Meta owns the Oculus App Store, and has perfect knowledge about which games are selling well and converting Quest owners into daily users. In that sense, it’s the company’s sequel to Onavo, the Facebook app that once provided vital early warnings about upstart competitors. In 2022, what Meta wants to buy in VR is far more important to the future than what Facebook bought a decade ago.
That’s why I was heartened to see The Information report last month that the FTC has opened a formal inquiry into Meta’s acquisition of Within:
Meta’s first five VR app acquisitions went through without a hitch because they were too small to trigger a cursory review by U.S. antitrust regulators. But those regulators are slowing down the $400 million-plus Supernatural deal, according to two people with knowledge of the situation.
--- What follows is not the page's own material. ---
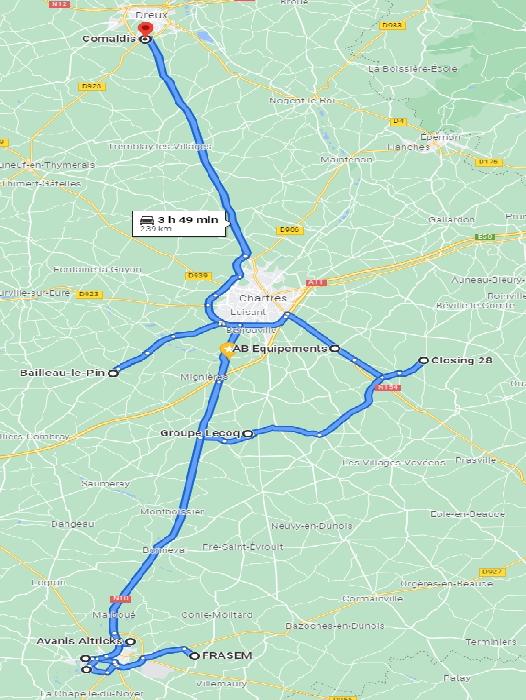Viewport: 526px width, 700px height.
Task: Select the green E50 road shield
Action: (485, 236)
Shortly after Thanksgiving, the Federal Trade Commission opened an in-depth probe of the acquisition, meaning Meta may not be able to finalize the acquisition for another year, assuming the agency doesn’t formally challenge the deal in court, causing additional delays.
This is where the FTC’s attention actually belongs: not on the distant past, but on the still-up-for-grabs present, in which Meta pumps its profits into selling the Quest 2 below cost — to great success this holiday season — and in acquiring all the most-used software in the space.
What happens to Instagram and WhatsApp still matters a lot. But what happens on next-generation platforms may matter much more. The bad news is that the FTC’s current lawsuit came too late to make a difference. The good news is that it seems determined not to make the same mistake twice.